======== Data listing ========

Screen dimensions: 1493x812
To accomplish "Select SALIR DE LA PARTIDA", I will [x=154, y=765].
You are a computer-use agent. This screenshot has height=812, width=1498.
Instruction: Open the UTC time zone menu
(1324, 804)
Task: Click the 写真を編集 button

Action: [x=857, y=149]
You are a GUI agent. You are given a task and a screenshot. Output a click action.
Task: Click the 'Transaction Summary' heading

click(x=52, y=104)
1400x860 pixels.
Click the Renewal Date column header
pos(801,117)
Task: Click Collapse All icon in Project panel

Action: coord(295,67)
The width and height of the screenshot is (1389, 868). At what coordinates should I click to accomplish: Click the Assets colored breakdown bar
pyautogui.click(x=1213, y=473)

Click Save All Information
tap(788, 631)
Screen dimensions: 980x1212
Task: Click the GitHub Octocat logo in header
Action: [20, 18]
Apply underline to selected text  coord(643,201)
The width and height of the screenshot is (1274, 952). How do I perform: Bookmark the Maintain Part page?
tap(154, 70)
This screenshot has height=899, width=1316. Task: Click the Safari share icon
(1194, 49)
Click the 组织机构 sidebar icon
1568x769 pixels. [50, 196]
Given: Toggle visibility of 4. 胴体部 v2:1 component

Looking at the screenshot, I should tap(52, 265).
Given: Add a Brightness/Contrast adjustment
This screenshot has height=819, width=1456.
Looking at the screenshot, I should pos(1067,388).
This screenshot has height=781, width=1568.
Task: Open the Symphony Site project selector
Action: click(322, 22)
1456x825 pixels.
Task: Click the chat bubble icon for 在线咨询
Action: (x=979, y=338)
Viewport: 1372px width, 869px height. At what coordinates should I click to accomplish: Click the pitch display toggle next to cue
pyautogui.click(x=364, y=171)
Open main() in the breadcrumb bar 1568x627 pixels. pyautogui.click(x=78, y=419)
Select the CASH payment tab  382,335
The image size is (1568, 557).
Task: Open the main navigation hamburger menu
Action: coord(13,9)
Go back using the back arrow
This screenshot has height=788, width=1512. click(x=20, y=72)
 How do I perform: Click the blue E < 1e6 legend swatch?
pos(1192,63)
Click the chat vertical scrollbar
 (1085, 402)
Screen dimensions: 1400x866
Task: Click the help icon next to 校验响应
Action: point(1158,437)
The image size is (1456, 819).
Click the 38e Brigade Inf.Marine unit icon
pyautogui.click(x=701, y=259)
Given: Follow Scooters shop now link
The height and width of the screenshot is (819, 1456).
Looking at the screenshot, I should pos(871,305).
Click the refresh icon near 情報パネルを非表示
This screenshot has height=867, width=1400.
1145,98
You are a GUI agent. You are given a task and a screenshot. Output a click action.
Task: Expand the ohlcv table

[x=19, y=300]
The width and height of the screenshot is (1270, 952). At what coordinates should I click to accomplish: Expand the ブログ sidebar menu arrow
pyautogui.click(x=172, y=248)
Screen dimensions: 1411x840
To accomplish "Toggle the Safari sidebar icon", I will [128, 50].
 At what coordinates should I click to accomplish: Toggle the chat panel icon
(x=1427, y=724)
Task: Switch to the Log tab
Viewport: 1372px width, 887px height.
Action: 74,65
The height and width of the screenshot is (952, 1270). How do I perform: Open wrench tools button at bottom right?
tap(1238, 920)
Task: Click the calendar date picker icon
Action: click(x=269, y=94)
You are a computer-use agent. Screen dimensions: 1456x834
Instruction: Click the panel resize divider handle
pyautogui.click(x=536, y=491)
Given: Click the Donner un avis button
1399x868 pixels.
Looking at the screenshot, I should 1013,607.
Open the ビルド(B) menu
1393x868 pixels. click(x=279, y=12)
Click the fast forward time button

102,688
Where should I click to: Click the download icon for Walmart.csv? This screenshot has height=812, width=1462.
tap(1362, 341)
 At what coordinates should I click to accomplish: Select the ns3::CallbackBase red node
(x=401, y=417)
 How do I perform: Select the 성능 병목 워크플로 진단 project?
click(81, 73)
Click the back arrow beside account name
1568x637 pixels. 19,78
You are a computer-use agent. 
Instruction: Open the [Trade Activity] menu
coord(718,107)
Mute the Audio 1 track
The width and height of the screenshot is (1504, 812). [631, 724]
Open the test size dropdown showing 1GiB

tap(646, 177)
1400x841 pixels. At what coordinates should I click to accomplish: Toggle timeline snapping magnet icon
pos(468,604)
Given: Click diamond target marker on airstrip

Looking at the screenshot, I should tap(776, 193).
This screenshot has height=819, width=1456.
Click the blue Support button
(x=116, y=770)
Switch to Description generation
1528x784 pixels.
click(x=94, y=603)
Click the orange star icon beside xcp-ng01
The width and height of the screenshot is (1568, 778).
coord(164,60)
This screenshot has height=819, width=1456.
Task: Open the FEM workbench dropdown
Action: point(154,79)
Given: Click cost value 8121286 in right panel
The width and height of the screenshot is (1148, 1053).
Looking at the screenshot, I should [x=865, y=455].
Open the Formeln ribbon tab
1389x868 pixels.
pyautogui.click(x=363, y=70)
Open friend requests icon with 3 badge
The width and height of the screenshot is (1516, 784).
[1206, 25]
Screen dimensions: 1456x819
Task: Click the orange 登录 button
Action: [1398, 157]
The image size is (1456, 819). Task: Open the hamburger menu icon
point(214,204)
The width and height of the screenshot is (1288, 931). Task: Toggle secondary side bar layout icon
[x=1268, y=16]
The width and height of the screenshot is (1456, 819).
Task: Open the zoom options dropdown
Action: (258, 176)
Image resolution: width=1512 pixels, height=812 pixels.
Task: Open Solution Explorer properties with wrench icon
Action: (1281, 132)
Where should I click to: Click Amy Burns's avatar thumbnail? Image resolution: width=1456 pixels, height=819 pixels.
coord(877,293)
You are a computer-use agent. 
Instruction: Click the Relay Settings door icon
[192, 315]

========

■ **Your objective**:
Every line that holds the word "computer" should be copied from the listing.

■ **Exercise output**:
You are a computer-use agent. This screenshot has height=812, width=1498.
You are a computer-use agent. Screen dimensions: 1456x834
You are a computer-use agent. 
You are a computer-use agent. 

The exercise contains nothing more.